─── SUPPLIED DATA ───

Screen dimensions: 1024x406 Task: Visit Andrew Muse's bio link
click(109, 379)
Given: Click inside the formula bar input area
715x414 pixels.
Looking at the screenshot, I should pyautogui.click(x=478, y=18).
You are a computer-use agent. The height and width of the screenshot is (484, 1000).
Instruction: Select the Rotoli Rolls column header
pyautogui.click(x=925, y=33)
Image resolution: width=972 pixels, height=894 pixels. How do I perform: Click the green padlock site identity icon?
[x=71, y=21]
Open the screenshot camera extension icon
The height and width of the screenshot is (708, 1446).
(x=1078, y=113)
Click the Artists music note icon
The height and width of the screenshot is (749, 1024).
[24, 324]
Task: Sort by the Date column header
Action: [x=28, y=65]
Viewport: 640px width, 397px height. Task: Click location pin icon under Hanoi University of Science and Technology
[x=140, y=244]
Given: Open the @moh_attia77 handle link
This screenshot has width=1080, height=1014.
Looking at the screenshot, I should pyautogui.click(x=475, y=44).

───

WORK REQUIRED:
In the listing above, find the line holding "Image resolution: width=972" and the line holding "Given: Open the @moh_attia77 handle link", then output those two lines and every line between them exactly.

ANSWER SECTION:
Image resolution: width=972 pixels, height=894 pixels. How do I perform: Click the green padlock site identity icon?
[x=71, y=21]
Open the screenshot camera extension icon
The height and width of the screenshot is (708, 1446).
(x=1078, y=113)
Click the Artists music note icon
The height and width of the screenshot is (749, 1024).
[24, 324]
Task: Sort by the Date column header
Action: [x=28, y=65]
Viewport: 640px width, 397px height. Task: Click location pin icon under Hanoi University of Science and Technology
[x=140, y=244]
Given: Open the @moh_attia77 handle link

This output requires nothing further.